A França continua a assumir uma posição de destaque na luta contra a pirataria online. O parlamento francês adoptou formalmente uma nova legislação desportiva que atribui à ARCOM, a entidade reguladora do audiovisual e do digital no país, o poder de bloquear transmissões piratas de desporto em tempo real, sem a necessidade de verificar cada fonte manualmente.
Segundo avança o site TorrentFreak, esta alteração legislativa visa resolver a lentidão do sistema anterior. Até agora, os detentores de direitos precisavam de obter uma ordem judicial para visar domínios específicos e, caso surgissem novos endereços, os agentes da ARCOM tinham de confirmar a ilegalidade de cada um antes de exigir o bloqueio aos fornecedores de acesso à Internet (ISP).
Enquanto os Estados Unidos têm actuado de forma agressiva, chegando ao ponto de encerrar centenas de plataformas de streaming ilegal através de acções judiciais directas, a estratégia francesa passa agora pela automação tecnológica para actuar no momento exacto em que os eventos decorrem.
O fim das verificações manuais prévias
Com a nova lei, elimina-se a verificação prévia de nomes de domínio ou endereços IP adicionados após a emissão da ordem judicial inicial. A ARCOM passa a operar um sistema automatizado que envia os novos alvos directamente para os operadores durante as transmissões em directo. Os fornecedores de Internet são obrigados a agir sem qualquer demora.
Esta abordagem de bloqueio imediato já tinha sido testada em acordos privados anteriores, nomeadamente quando as autoridades desactivaram milhares de domínios ilícitos durante o campeonato do mundo, servindo de base para a actual implementação legal.
Apesar da automação, os agentes da ARCOM mantêm um papel de supervisão. As novas adições ao sistema de bloqueio serão auditadas à posteriori, permitindo que as partes afectadas possam recorrer da decisão, mesmo enquanto o evento desportivo ainda está a decorrer.
Inspiração no modelo italiano
Os responsáveis franceses não escondem que a nova lei tem inspiração no sistema “Piracy Shield” de Itália. No entanto, a comparação levanta algumas preocupações. O modelo italiano tem sido alvo de duras críticas devido a bloqueios excessivos, que chegaram a deixar serviços legítimos offline.
O debate sobre a eficácia e os limites destas ferramentas é intenso, com empresas tecnológicas como a Google a manifestarem oposição a estas medidas restritivas no espaço europeu, alertando para os perigos da censura acidental. É precisamente para evitar cenários de bloqueio excessivo, que poderiam ser considerados inconstitucionais em França, que a ARCOM faz questão de manter a supervisão humana no processo.

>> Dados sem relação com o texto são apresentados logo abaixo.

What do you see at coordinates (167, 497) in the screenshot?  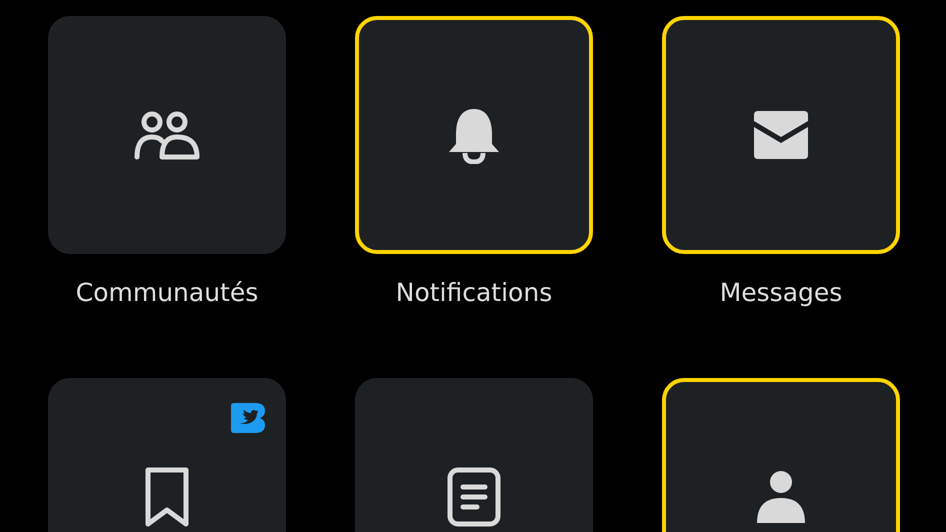 I see `bookmark-icon` at bounding box center [167, 497].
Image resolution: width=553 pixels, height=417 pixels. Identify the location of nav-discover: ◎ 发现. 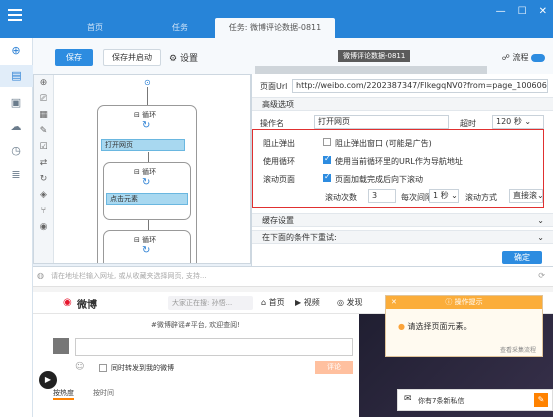
(350, 302).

Outra novidade de peso nesta legislação é a abertura dos tribunais franceses a entidades estrangeiras. Organizações que detenham direitos de competições noutros países, como a LaLiga espanhola ou a Premier League inglesa, podem agora iniciar processos directamente em França.
As actualizações à lei desportiva francesa ainda precisam de ser implementadas formalmente, algo que só deverá acontecer no final deste ano. Até lá, o bloqueio de transmissões desportivas piratas em território francês continua a funcionar através do método manual.